Latanoprost for Bipolar Disorder
The very recent report (J Affect Disord. 2012;138(3):479-84 PubMed) disclosing that the gene coding for prostaglandin-D2-synthase is among those that are differentially expressed in bipolar disorder does not endanger the novelty of WO/2012/100347(Inceptum Res. & Ther. [CA]; August 2, 2012) which, in a nutshell, claims prostaglandin F2alpha analogs such as latanoprost(developed for glaucoma as Xalatan, now generically available) as glycogen synthase kinase-3 (GSK-3) inhibitors. Effectively, this assigns these compounds additional pharmacological profile elements relating them to of lithium and valproate. A huge amount of complex biological data is provided, much of it confocal microscopy visuals of Drosophila wing imaginal discs. More comes from HEK293T cell protein Western blots; the relative levels of 5HT2A receptors, TCF1/LEF1, BDNF, phosphorylated Serl33-CREB, CREB, and TNF-alpha in U87MG cells exposed to latanoprost (1, 5, or 10 μΜ) are also presented. Treatment of wing imaginal discs with1, 5, 10 or 20 μΜ of latanoprost, all resulted in a significant activation of the Distalless (DU) protein, and thus inhibition of GSK-3 activity in vivo compared to treatment with a DMSO control vehicle. Results of open field tests with mice treated with 40 mg/kg latanoprost or 200 mg/kg lithium are shown.

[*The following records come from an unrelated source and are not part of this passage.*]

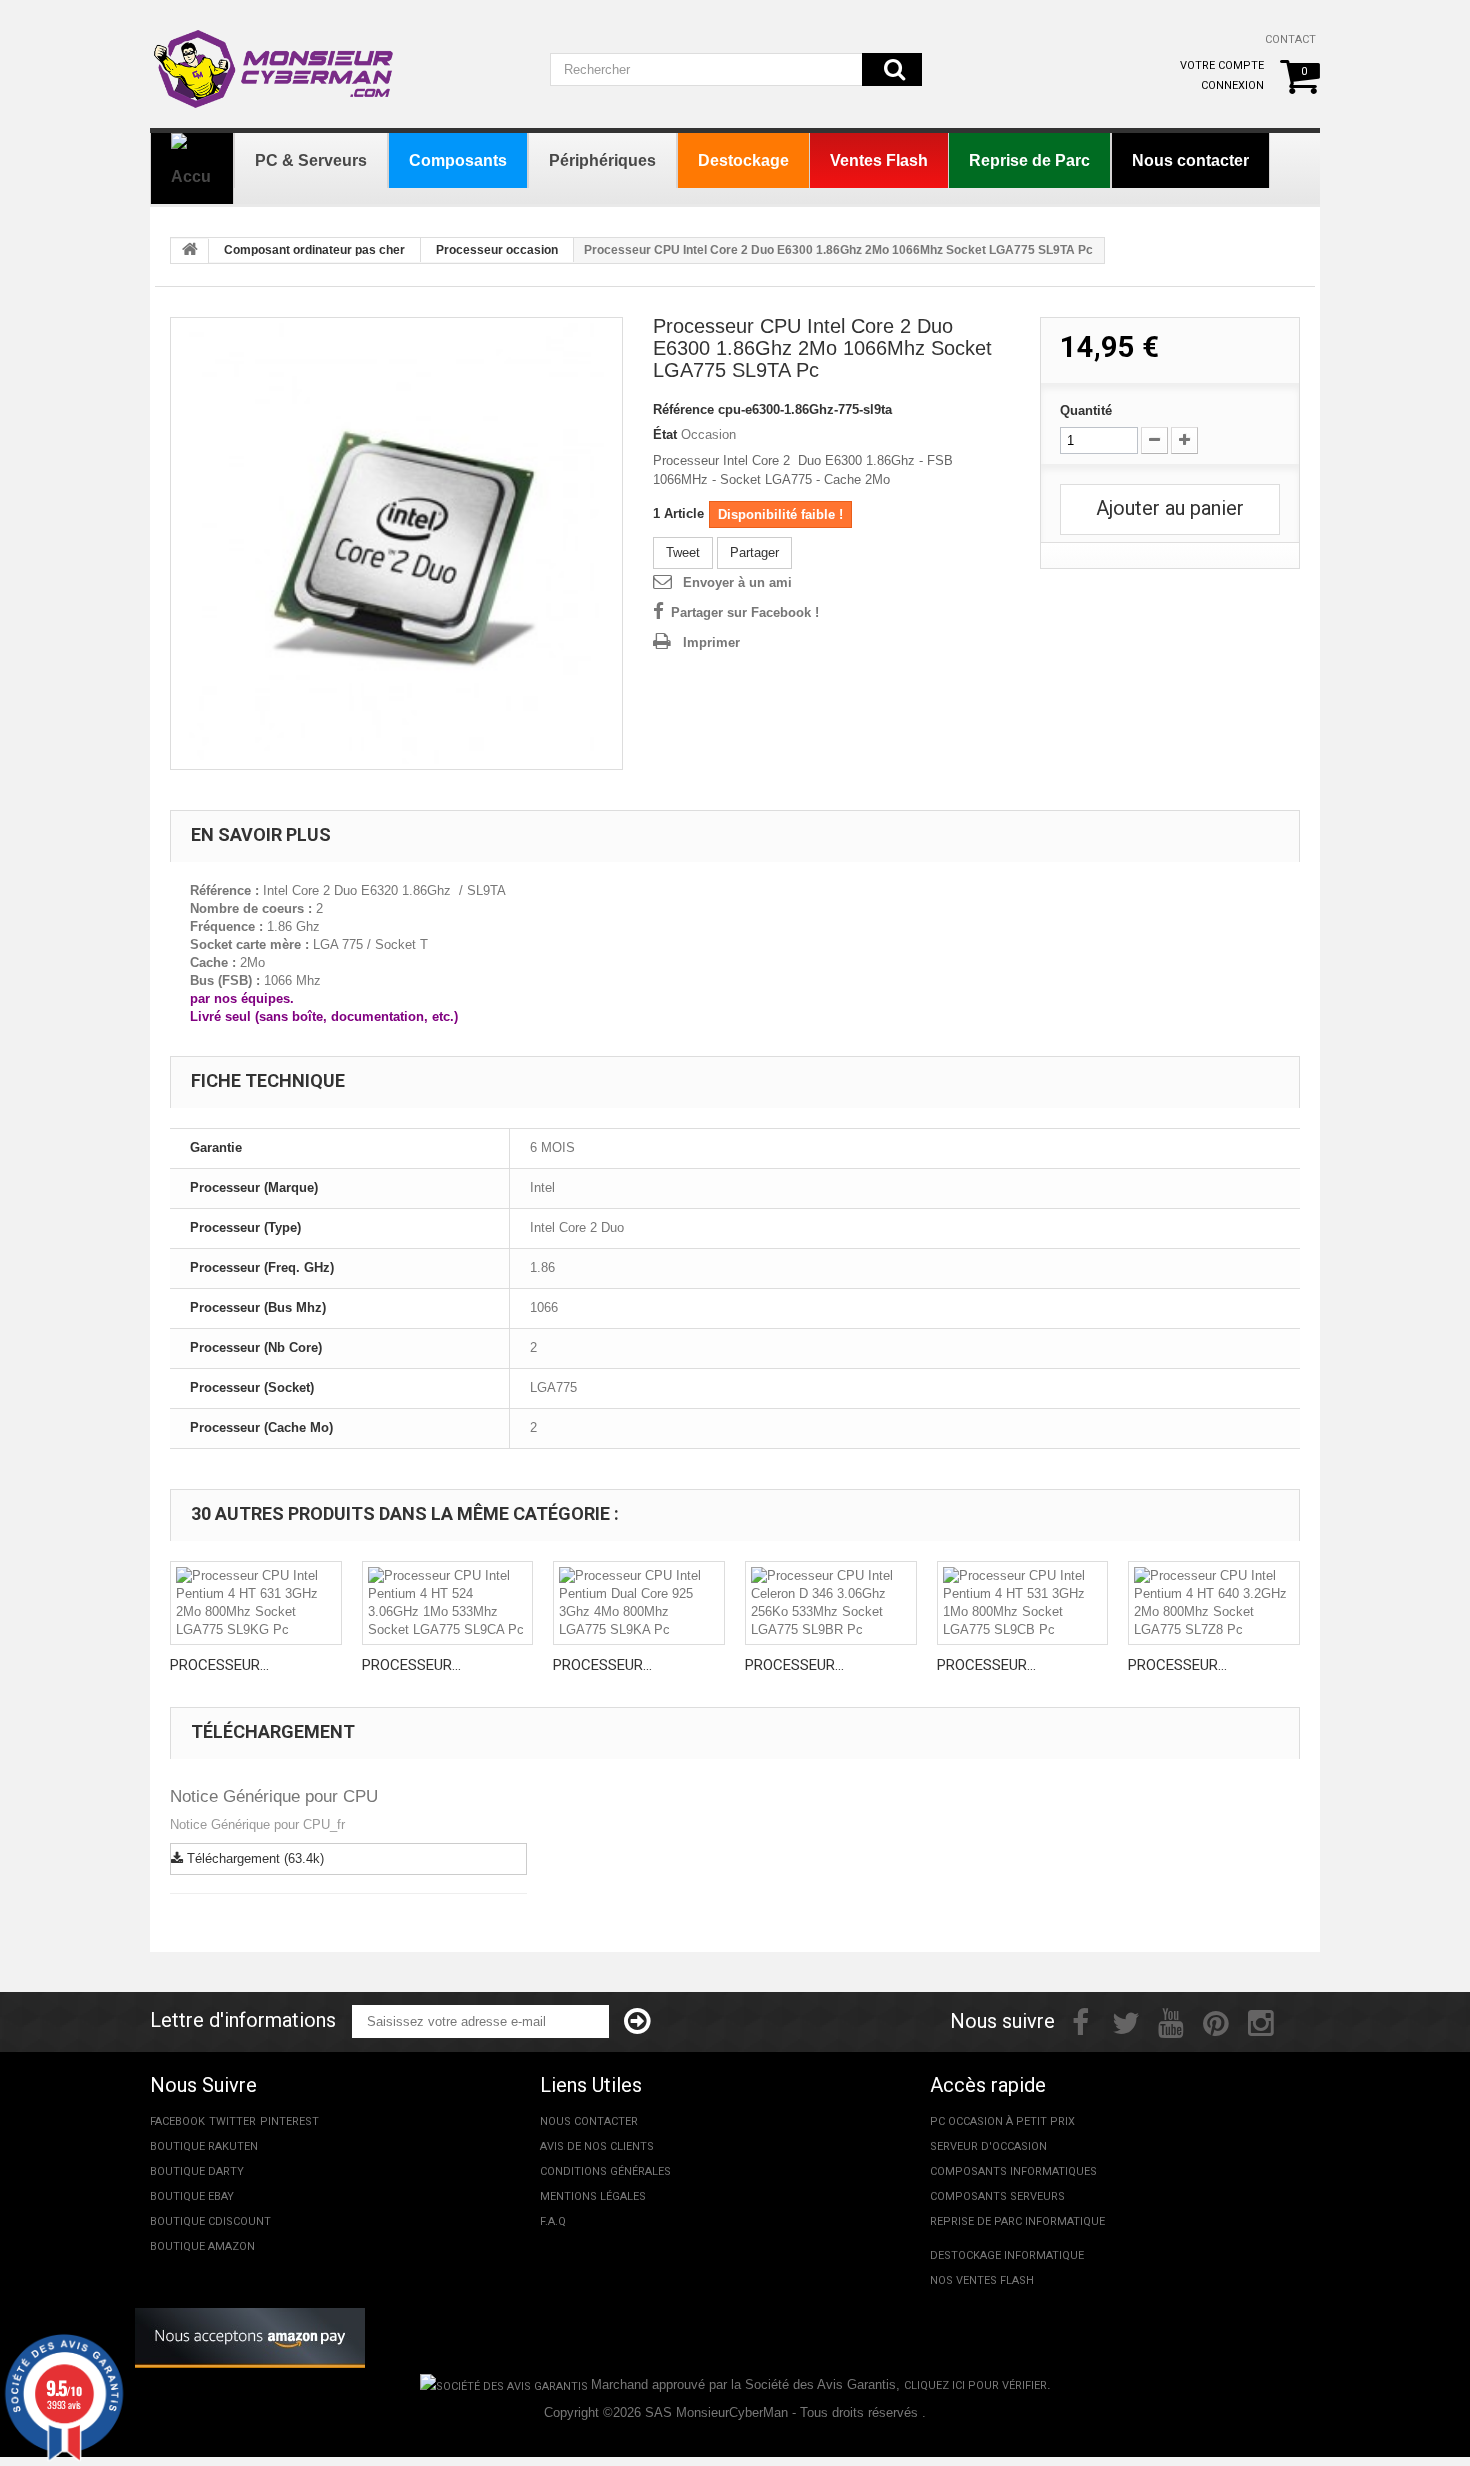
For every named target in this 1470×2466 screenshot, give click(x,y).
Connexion (1232, 85)
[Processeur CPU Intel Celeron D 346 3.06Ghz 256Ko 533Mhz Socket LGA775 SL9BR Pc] (831, 1603)
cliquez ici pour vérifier (975, 2385)
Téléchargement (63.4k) (253, 1858)
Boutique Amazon (202, 2246)
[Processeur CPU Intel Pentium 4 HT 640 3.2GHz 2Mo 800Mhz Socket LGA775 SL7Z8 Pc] (1214, 1603)
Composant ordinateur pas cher (314, 250)
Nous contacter (589, 2121)
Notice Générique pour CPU (274, 1796)
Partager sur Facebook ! (745, 612)
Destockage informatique (1007, 2255)
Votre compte (1222, 65)
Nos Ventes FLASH (982, 2280)
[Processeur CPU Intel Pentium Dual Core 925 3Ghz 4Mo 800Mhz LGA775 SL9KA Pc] (639, 1603)
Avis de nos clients (597, 2146)
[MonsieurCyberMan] (275, 59)
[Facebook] (1080, 2021)
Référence (683, 409)
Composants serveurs (997, 2196)
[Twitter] (1126, 2021)
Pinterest (289, 2121)
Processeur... (219, 1665)
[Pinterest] (1216, 2021)
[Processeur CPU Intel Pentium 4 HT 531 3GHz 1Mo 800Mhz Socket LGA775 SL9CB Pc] (1023, 1603)
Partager (754, 552)
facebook (177, 2121)
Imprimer (711, 642)
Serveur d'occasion (988, 2146)
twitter (232, 2121)
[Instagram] (1261, 2021)
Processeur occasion (497, 250)
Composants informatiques (1013, 2171)
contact (1290, 39)
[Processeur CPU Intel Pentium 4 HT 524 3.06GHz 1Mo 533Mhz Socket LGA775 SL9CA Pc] (448, 1603)
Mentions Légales (593, 2196)
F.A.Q (553, 2221)
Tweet (683, 552)
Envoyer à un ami (737, 582)
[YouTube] (1171, 2021)
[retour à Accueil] (190, 251)
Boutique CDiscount (210, 2221)
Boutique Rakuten (204, 2146)
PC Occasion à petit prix (1002, 2121)
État (665, 434)
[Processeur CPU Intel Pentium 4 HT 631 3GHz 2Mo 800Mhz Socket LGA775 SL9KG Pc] (256, 1603)
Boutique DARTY (197, 2171)
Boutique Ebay (192, 2196)
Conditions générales (605, 2171)
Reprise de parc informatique (1017, 2221)
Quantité (1086, 410)
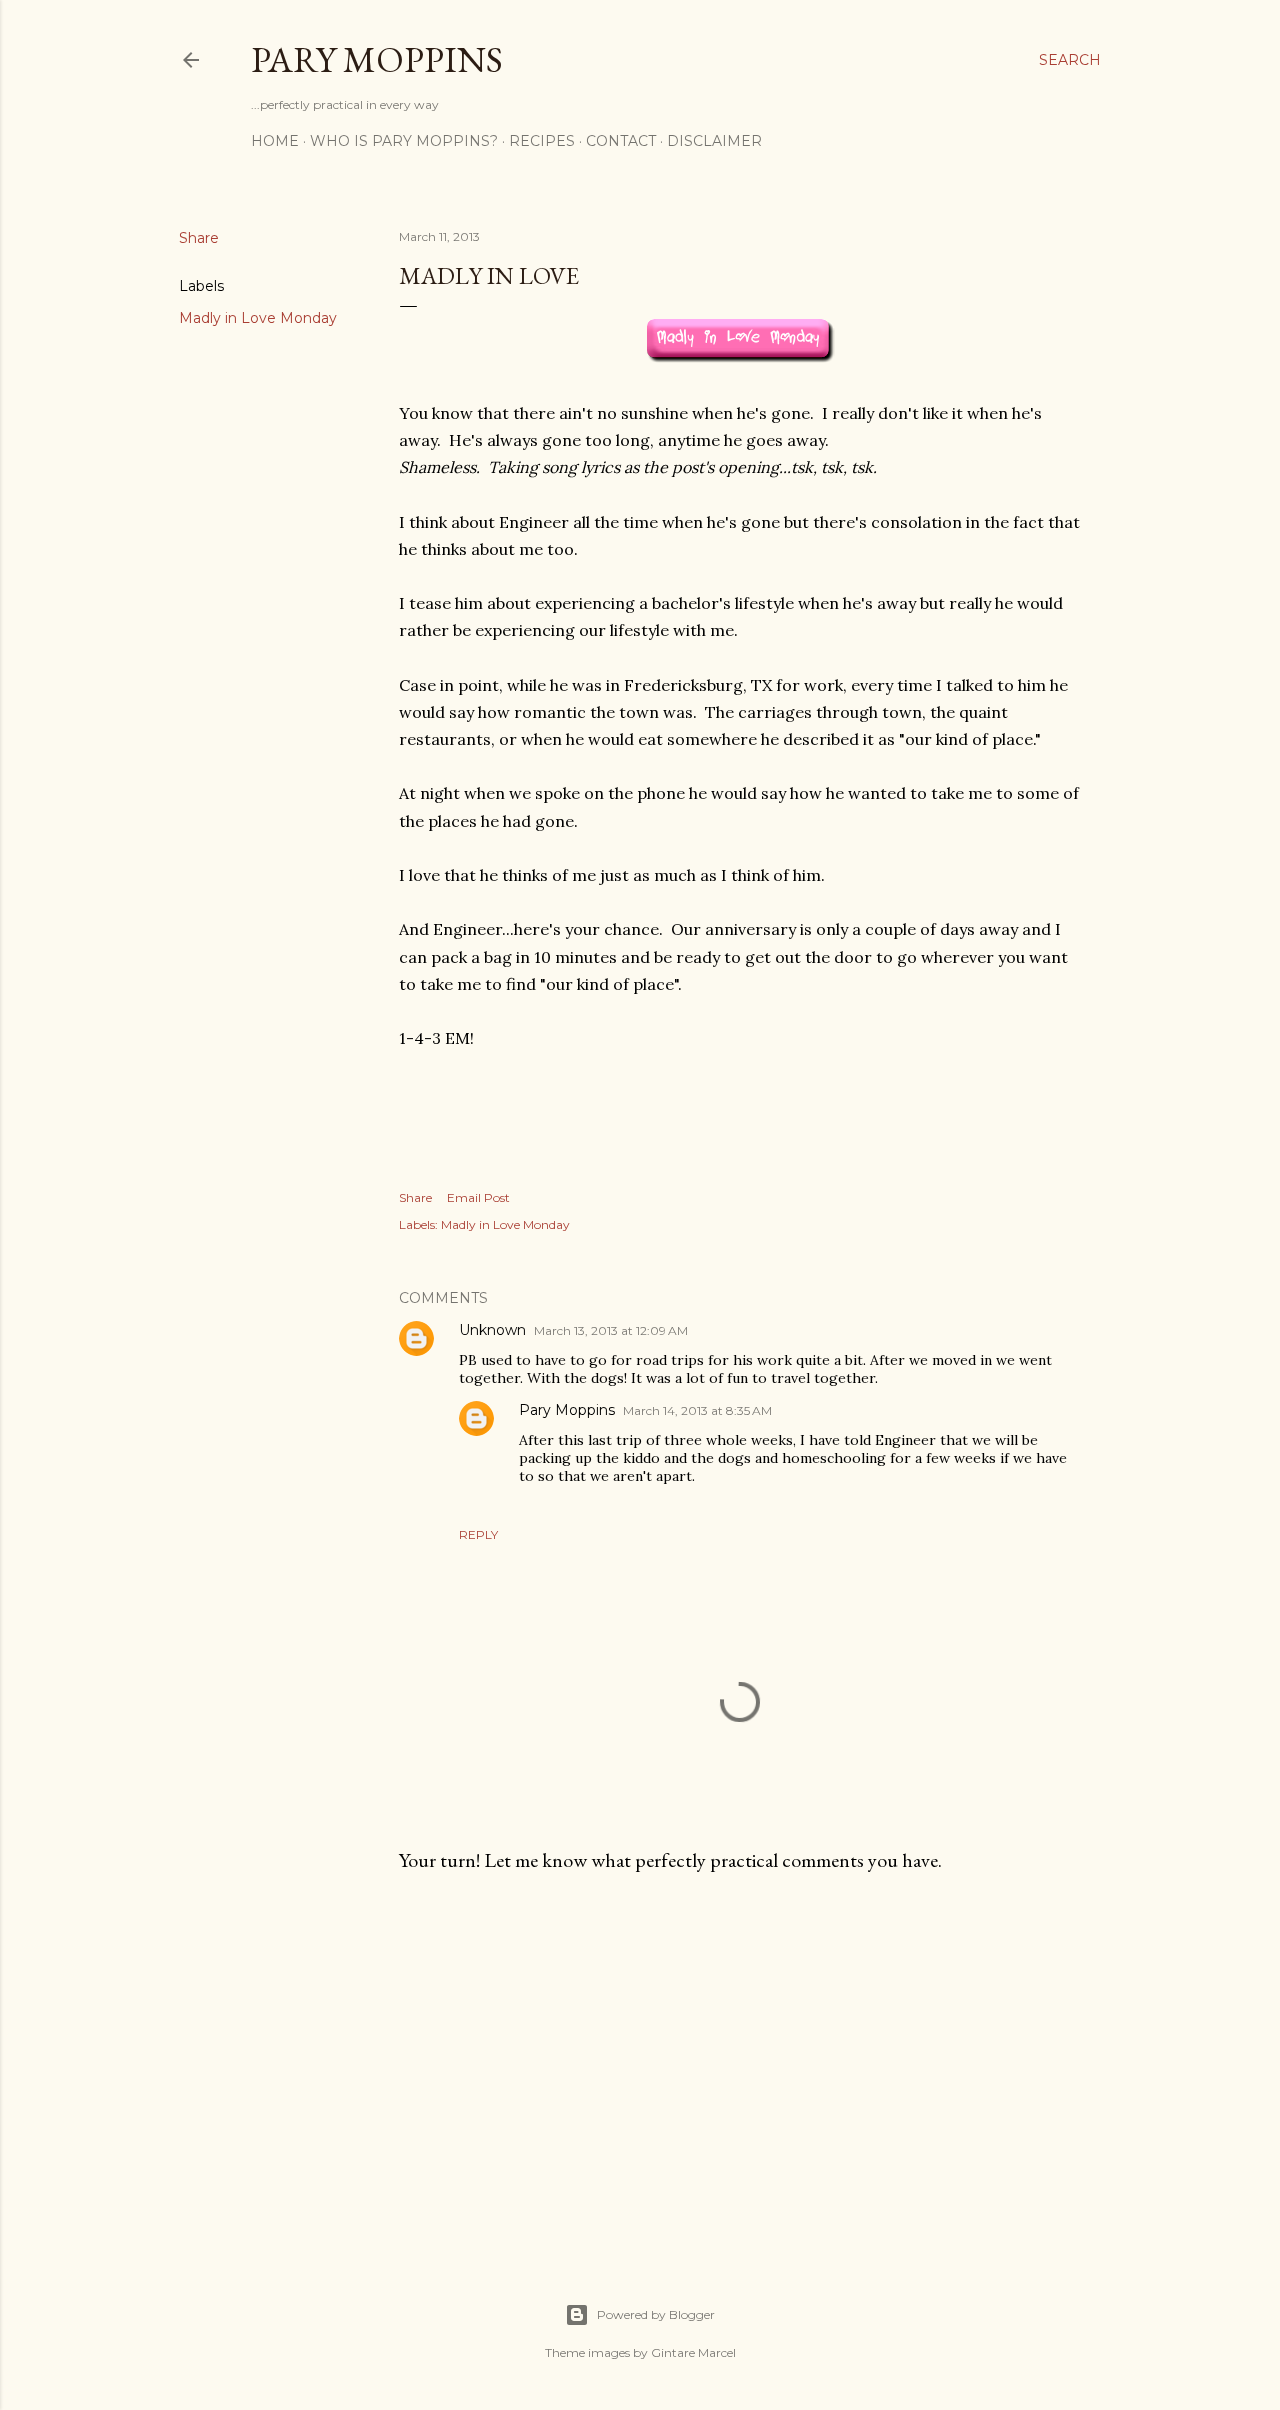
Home (275, 141)
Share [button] (199, 238)
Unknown (492, 1330)
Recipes (542, 141)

Sodium Thiosulfate for Obesity
The mitochondrial enzyme thiosulfate sulfurtransferase (rhodanese) is expressed from the TSTgene and detoxifies cyanide to thiocyanate. Nobody had associated it with obesity and related metabolic disorders, but this is what WO/2012/104589(Univ. Edinburgh [GB]; Aug. 8, 2012) has found: rhodanese was low in adipose tissue from a number of obese mouse strains and in fat from obese patients. Transgenic C57BL/6N mice that overexpressed rhodanase in adipose tissue were created, and found to be very lean. Snapshot microarray analysis carried out with or without a preceding glucose challenge revealed white adipose tissue-specific changes in gene expression, with the caveat that many gene pathways may be linked, or operate differently/reciprocally from white fat and non-adipose tissues. Rhodanese knockdown in adipocytes freshly differentiated from 3T3-L1 preadipocytes showed elevated lipid accumulation and less secretion of the insulin-sensitizing hormone adiponectin, which could be reversed by exposure to compounds such as sodium thiosulfate. The inventors explicitly suggest repurposing sodium thiosulfate, which is in clinical use for cyanide poisioning (J Appl Toxicol. 1999; 19(3):173-83 PubMed) and severe tissue calcium deposition (Semin Dial. 2010; 23(3):258-62 PubMed; Nephrol Dial Transplant. 2010; 25(6):l 923-9, see here), for obesity and type II diabetes.